Dardamour et Fessange s’empressent de mettre à la portée du prélat un fauteuil dans lequel il s’établit mollement. Célestine se place sans façon sur ses genoux.

Le Prélat. — Bon Dieu ! c’est que ze ne pouvais me résoudre à me mettre en voyaze pour me rendre ici. Z’étais frappé de l’idée que les yeux de tout Paris pénétraient à travers les panneaux de la voiture, et qu’on devinait que ze me rendais à ce lieu.

Pendant cette tirade, Dardamour, par les plus jolies manières, a tâché de se mettre bien avec Fringante : il réussit. De son côté, Fessange[3] fait le galant auprès de Zoé.

Célestine (au prélat). — Quelle folie !

Le Prélat. — C’est aceter cer le plaisir, que d’avoir tant de peine à venir le cercer.

Célestine. — Oublie tout cela chez nous, mon bel ami. (Elle le baise.)

Le Prélat. — Ze ne vois pas ici la cère Durut.

Célestine. — Mon cœur, elle est à Paris depuis hier soir. Je l’attends à toute minute, car elle est bien nécessaire quand je suis moi-même occupée au dehors.

Le Prélat. — Plains-moi, bien çarmante Célestine, z’ai passé la plus mauvaise nuit de ma vie. Il faut que z’aie eu le malheur d’emporter quelque puce de cez madame de Vadouze, qui m’a fait tenir son cien pendant une heure sur mes zenoux ; ze me suis senti tourmenté comme un damné pendant toute la nuit entière. Mon valet de çambre n’a zamais pu trouver dans les draps le méçant animal ; z’en ai presque eu la fièvre… Heureusement, vers le zour, ze me suis endormi ; mais ze suis stigmatisé de la tête aux pieds : c’est à faire compassion !

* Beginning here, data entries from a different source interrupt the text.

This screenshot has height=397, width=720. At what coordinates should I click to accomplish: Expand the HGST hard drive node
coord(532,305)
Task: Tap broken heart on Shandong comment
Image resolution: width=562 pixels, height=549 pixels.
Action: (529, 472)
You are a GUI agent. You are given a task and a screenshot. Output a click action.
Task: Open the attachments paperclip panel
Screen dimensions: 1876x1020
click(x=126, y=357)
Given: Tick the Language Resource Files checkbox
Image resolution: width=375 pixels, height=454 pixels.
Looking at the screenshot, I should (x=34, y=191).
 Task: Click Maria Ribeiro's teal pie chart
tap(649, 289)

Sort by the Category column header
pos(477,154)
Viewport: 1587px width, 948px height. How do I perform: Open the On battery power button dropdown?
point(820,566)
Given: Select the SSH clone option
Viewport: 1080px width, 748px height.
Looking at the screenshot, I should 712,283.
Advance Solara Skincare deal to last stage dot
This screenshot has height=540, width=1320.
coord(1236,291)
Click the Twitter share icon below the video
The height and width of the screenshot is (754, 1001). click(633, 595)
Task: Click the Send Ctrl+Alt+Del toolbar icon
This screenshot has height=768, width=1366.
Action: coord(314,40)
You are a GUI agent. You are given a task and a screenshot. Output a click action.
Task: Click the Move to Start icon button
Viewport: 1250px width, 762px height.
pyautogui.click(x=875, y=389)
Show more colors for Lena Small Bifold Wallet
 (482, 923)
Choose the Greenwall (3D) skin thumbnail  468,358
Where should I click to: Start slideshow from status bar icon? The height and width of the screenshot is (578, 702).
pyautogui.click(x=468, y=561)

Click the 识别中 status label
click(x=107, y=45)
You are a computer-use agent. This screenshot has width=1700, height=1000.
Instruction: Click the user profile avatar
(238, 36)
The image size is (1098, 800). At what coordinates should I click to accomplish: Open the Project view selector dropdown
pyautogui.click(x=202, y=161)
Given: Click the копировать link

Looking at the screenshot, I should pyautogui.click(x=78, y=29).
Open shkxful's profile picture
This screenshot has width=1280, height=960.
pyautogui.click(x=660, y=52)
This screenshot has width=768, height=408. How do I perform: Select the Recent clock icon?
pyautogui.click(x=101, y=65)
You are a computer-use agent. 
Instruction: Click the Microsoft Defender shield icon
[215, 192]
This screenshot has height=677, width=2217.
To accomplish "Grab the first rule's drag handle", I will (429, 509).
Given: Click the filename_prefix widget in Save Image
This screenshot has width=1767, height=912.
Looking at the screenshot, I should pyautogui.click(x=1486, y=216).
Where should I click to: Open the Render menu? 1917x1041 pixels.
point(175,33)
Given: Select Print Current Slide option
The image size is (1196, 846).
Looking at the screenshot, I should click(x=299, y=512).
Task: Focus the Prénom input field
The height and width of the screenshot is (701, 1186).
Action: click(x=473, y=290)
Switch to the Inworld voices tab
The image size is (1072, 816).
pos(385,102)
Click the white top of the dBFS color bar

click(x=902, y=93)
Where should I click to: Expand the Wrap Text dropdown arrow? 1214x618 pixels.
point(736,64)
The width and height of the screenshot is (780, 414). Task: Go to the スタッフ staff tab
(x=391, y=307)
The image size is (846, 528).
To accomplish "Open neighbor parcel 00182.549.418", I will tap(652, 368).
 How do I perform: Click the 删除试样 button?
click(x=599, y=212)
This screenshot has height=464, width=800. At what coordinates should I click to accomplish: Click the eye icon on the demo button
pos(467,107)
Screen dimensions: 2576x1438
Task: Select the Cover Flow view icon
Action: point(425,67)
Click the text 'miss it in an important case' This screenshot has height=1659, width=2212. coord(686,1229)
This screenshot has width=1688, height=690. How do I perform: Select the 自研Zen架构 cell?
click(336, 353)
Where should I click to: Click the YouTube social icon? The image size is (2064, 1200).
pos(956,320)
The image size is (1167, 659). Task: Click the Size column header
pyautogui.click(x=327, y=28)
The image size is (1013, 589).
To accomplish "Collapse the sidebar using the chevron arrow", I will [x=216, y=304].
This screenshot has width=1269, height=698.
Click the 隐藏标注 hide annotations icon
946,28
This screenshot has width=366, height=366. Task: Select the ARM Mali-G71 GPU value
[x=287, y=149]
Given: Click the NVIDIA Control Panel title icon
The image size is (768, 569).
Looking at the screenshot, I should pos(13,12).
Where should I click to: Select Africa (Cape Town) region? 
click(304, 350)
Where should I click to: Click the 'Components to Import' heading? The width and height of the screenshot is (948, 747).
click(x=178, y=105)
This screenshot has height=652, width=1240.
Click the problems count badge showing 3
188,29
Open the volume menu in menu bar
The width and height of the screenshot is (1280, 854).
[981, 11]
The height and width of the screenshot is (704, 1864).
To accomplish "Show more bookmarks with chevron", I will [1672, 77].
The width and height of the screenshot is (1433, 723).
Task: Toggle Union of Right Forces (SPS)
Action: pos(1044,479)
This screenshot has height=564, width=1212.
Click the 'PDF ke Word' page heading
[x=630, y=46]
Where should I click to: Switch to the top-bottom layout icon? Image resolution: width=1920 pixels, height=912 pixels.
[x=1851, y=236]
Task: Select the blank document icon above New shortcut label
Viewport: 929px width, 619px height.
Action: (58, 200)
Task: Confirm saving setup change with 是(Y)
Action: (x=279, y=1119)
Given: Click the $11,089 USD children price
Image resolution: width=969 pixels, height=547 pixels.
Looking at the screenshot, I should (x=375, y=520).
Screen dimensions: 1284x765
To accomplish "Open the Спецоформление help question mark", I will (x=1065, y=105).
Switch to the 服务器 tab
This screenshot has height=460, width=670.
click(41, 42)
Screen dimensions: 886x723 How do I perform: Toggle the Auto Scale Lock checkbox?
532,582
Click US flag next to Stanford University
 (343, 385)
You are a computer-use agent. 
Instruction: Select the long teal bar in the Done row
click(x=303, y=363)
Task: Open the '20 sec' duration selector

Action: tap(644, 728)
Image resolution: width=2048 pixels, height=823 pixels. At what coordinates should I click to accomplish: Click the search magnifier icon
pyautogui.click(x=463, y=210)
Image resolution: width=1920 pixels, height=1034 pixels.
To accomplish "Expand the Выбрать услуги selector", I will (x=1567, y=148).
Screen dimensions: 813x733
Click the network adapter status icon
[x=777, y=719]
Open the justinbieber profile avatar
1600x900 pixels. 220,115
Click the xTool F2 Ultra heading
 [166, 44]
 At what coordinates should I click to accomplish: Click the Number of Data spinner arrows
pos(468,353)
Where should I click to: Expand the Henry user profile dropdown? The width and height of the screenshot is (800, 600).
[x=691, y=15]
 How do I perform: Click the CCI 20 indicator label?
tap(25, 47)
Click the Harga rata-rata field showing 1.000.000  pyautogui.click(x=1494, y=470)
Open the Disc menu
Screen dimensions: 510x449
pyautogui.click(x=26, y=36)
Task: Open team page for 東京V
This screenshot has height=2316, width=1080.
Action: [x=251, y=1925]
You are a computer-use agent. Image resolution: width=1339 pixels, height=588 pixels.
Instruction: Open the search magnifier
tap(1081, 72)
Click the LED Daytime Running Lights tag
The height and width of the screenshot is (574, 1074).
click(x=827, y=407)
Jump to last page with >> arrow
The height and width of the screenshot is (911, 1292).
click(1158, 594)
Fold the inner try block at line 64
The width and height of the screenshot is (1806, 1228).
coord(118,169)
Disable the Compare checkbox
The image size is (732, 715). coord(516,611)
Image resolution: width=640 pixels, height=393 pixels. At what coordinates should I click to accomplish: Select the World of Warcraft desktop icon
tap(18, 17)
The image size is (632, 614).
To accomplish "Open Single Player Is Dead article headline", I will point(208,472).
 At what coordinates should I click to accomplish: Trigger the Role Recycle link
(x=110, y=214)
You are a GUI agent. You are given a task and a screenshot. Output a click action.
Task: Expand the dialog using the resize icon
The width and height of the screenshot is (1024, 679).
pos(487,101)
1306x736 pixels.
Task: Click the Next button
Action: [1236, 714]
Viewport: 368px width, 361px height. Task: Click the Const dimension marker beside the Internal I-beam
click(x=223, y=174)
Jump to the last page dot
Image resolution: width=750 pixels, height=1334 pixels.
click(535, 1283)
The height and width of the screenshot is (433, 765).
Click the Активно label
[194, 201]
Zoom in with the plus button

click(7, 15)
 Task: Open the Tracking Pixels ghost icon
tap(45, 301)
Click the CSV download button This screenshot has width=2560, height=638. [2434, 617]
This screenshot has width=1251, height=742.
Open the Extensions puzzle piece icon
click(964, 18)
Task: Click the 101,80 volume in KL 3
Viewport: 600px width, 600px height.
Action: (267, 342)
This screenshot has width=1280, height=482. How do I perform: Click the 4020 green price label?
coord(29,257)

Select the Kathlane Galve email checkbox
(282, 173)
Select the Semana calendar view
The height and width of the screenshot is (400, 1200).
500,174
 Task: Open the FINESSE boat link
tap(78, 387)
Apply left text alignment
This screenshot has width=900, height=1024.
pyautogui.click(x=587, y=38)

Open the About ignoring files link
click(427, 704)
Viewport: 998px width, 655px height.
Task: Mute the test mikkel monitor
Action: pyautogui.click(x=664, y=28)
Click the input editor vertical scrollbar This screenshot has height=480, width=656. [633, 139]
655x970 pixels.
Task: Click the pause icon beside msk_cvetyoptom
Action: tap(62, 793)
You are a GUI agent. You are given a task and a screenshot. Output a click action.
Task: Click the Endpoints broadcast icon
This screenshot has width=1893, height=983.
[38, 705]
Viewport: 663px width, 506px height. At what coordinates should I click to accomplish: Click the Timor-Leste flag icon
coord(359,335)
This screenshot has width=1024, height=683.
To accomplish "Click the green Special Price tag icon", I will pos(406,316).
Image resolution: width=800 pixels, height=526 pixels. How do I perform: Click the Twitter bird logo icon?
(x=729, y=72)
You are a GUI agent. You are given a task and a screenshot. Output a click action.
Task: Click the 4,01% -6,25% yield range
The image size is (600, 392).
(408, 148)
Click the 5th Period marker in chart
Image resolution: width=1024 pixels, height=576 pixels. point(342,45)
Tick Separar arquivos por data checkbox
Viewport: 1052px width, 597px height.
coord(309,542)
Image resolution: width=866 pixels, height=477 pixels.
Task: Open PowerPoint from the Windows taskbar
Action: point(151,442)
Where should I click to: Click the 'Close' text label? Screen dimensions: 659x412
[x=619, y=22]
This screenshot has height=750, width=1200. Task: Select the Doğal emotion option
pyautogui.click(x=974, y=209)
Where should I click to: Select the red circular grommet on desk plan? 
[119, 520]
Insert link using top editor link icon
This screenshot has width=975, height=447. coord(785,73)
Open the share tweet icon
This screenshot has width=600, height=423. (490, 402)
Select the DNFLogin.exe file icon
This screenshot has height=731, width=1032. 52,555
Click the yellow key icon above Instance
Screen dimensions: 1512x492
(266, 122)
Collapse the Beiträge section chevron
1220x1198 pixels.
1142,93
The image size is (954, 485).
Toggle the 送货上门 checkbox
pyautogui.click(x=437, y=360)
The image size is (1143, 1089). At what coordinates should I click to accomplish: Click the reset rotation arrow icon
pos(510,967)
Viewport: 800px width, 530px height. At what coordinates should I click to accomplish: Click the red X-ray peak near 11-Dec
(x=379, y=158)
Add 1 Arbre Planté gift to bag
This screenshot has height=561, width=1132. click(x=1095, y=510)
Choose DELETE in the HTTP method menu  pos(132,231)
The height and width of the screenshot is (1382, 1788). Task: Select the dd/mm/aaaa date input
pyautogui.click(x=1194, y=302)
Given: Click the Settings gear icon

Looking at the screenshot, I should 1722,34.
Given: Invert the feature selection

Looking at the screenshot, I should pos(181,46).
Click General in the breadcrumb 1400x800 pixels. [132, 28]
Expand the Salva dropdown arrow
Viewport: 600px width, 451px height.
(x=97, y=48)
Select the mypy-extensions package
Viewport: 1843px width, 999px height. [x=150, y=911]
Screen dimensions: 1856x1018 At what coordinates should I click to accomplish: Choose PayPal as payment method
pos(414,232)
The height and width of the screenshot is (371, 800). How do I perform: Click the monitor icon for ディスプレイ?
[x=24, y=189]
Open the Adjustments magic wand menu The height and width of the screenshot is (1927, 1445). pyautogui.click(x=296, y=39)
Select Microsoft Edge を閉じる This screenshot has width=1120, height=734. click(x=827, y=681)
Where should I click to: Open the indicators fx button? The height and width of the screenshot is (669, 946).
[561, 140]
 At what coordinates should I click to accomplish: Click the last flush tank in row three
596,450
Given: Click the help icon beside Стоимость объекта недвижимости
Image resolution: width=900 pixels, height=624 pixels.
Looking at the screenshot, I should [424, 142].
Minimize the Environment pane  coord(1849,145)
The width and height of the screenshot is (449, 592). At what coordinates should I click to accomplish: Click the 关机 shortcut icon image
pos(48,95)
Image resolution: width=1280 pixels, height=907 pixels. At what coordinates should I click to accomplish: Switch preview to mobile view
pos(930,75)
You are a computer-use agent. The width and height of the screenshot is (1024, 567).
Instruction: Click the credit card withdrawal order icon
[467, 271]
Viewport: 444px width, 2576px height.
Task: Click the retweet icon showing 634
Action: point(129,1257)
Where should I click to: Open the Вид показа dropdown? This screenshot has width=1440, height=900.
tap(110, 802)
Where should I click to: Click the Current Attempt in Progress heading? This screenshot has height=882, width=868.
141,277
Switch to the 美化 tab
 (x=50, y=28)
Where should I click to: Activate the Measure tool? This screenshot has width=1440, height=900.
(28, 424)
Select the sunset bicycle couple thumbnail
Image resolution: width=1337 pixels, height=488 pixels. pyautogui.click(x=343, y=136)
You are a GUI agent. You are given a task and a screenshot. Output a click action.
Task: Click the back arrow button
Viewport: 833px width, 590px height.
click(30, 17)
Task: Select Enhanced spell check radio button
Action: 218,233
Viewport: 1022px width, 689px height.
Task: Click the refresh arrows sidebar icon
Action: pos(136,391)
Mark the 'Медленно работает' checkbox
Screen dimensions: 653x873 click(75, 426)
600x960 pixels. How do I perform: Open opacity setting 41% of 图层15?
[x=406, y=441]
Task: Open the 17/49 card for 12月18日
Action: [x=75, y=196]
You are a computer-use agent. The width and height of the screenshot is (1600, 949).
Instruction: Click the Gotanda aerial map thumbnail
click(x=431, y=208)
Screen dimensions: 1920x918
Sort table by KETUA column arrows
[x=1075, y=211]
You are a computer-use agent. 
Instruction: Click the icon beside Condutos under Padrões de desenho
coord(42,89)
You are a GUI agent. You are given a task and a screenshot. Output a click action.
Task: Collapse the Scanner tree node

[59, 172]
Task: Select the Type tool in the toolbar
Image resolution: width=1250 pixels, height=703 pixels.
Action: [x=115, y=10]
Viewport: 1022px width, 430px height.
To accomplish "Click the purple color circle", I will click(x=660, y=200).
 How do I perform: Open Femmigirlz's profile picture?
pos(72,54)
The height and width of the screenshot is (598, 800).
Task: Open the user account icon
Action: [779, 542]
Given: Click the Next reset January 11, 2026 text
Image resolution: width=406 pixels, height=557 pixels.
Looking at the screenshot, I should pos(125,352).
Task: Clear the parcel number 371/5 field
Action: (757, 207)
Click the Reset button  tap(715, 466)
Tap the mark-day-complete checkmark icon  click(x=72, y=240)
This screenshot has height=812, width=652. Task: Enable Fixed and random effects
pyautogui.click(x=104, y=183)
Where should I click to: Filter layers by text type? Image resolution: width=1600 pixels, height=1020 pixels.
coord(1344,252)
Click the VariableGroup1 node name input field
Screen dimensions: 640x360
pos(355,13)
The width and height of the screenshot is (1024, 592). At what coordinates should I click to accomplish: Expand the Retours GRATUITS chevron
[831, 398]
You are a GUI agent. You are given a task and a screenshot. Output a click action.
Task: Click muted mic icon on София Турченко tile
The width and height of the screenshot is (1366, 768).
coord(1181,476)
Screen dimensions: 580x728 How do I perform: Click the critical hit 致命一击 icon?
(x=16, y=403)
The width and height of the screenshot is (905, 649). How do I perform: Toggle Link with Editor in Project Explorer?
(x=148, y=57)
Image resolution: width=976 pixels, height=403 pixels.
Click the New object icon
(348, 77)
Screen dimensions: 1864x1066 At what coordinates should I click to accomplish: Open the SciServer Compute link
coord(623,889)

Célestine (le baisant). — Petit roi, voilà ce que c’est que d’être sensible…

Le Prélat (soupirant). — Ah ! que dis-tu ?

Célestine (qui depuis quelques instants s’est négligemment amusée du boute-joie de Sa Grandeur). — Mais en effet je pourrais m’être trompée. Comment, monsieur ! il y a un siècle que je caresse cette breloque, et voilà comme elle y répond !… Libertin ! je gage que tu n’as pas eu toujours sur tes genoux le chien de madame de Vadouze ? Voilà bien le plus triste lendemain de noces que j’aie vu de ma vie !… (L’embrassant) Monsieur le saint, voulez-vous bien bander ?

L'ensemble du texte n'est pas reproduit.